___ Document passage ___
Descendant Native American tribes include the Chickasaw and Choctaw. Other tribes that inhabited the territory of Mississippi and whose names became those of local towns included the Natchez, the Yazoo, the Pascagoula and the Biloxi.

If you’re interested in viewing the areas that still show visible signs of these earliest settlers, the first stop should be Laurel’s own Lauren-Rogers Museum, which has an interesting collection of Native-American basketry.

To see more of the marks and artifacts Indians left on the state, there no better time than summer to take a road trip and view first-hand the mark that Indians made on our state in the following areas:


Natchez is best known for its collection of antebellum homes, but the city’s history reaches further back than the Old South. The Grand Village of the Natchez Indians served as the center of civilization for the Natchez tribe from AD 1200 to 1729. The Natchez Indians vanished following hostile encounters with French settlers in the 1730s.

Excavated nearly two centuries later, the Grand Village of the Natchez Indians, the location of the historic ceremonial mound center for the Natchez tribe that occupied this site from about 1200 A.D. until 1730, encompasses a ceremonial plaza, burial mounds, reconstructed Indian dwelling and museum. The Grand Village of the Natchez Indians is listed on the Register of National Historic Landmarks.
___
_Tasks to carry out:_
1 - In the passage on Mississippi's Native American history, what does the Lauren-Rogers Museum have a collection of?
2 - Reproduce everything in the passage on Mississippi's Native American history from "Excavated nearly two" down to "National Historic Landmarks.".
3 - Carry on the passage on Mississippi's Native American history from the point where it ends.
The material after this is separate from the passage on Mississippi's Native American history.
___ Data section ___
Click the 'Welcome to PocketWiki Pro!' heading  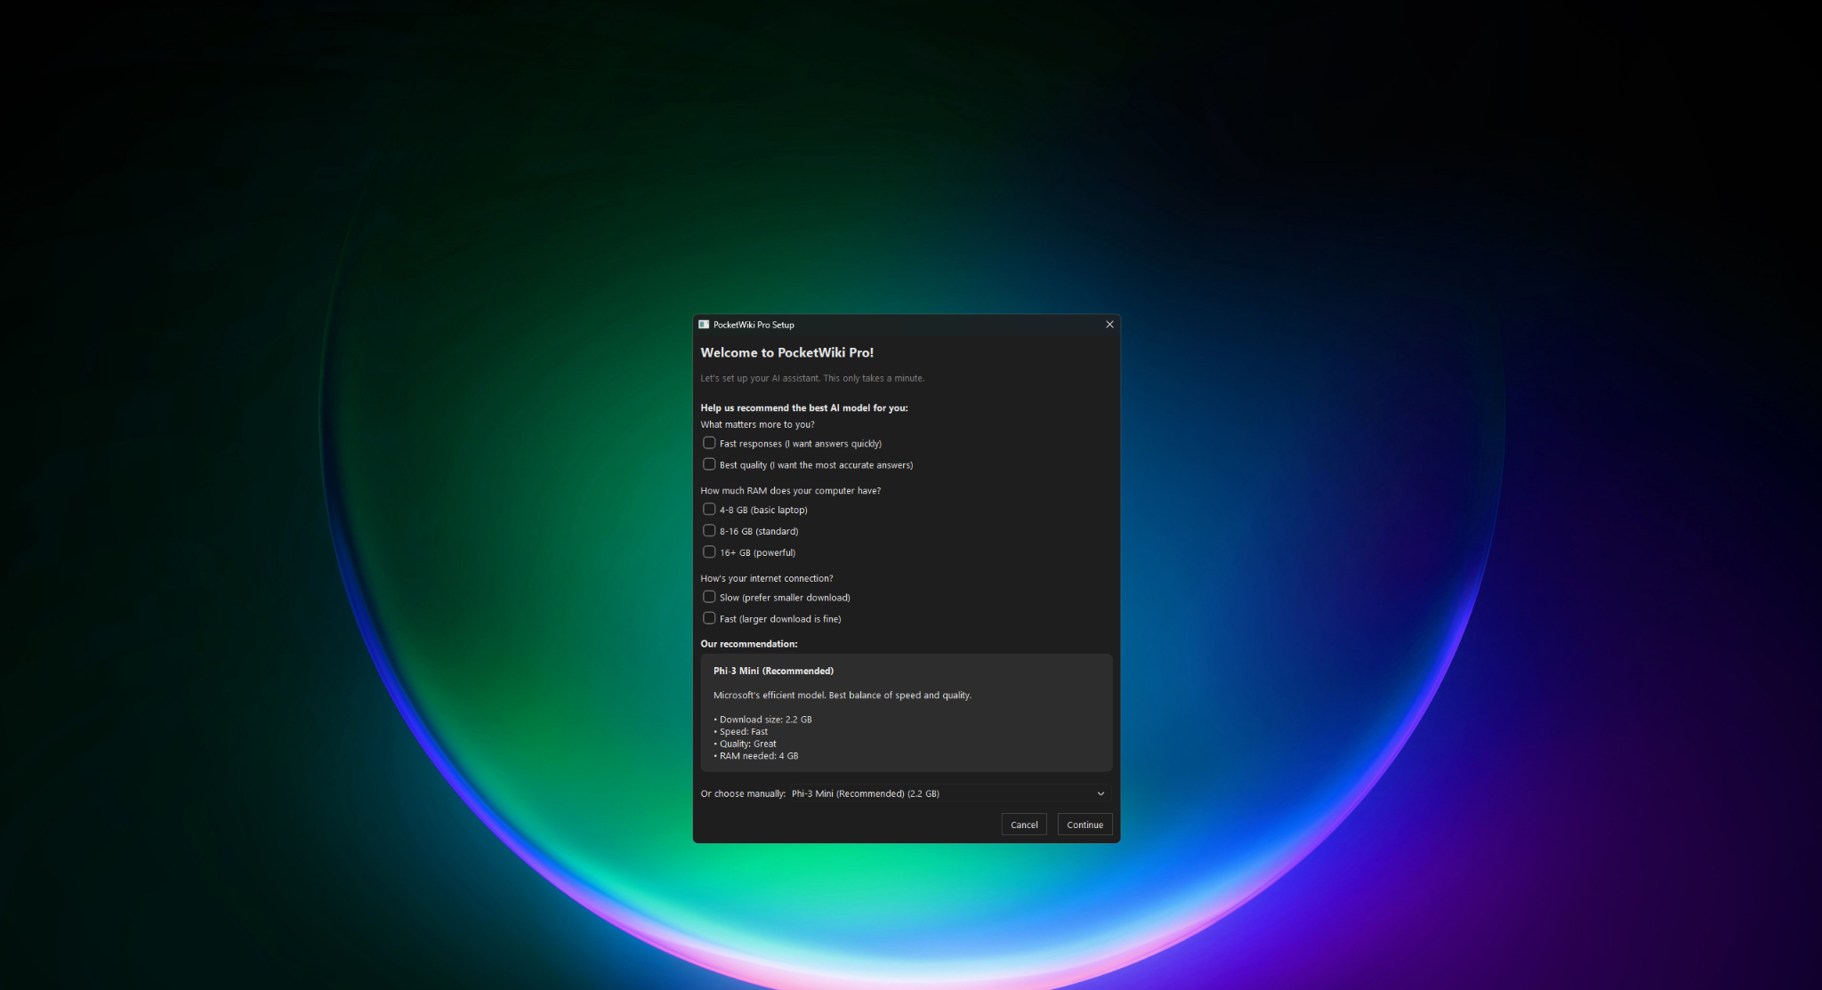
___
_Results in order:_
1 - Native-American basketry.

2 -
Excavated nearly two centuries later, the Grand Village of the Natchez Indians, the location of the historic ceremonial mound center for the Natchez tribe that occupied this site from about 1200 A.D. until 1730, encompasses a ceremonial plaza, burial mounds, reconstructed Indian dwelling and museum. The Grand Village of the Natchez Indians is listed on the Register of National Historic Landmarks.

3 -
Before leaving Natchez, take time to tour some of the city’s antebellum homes and enjoy Natchez Under the Hill, a historic area filled with shops, restaurants and casino gaming.


Travel northeast on the Natchez Trace Parkway, a scenic route first traced out by buffalo, then followed by Indians, traders and early pioneers. Historic markers along the way recount the Trace’s romantic history.  

About 10 miles outside of Natchez is Emerald Mound, the second largest Indian mound in the United States. This eight-acre, ceremonial earthen structure was built around 1400 A.D.  by ancestors of the Creek, Choctaw and Natchez Indians. Two secondary mounds rest atop the primary mound, and it is believed there were originally a total of four to six secondary mounds that were located along the sides of the primary mound. Artifacts found at nearby Mangum Mound offer a glimpse into the daily life of the first Mississippians.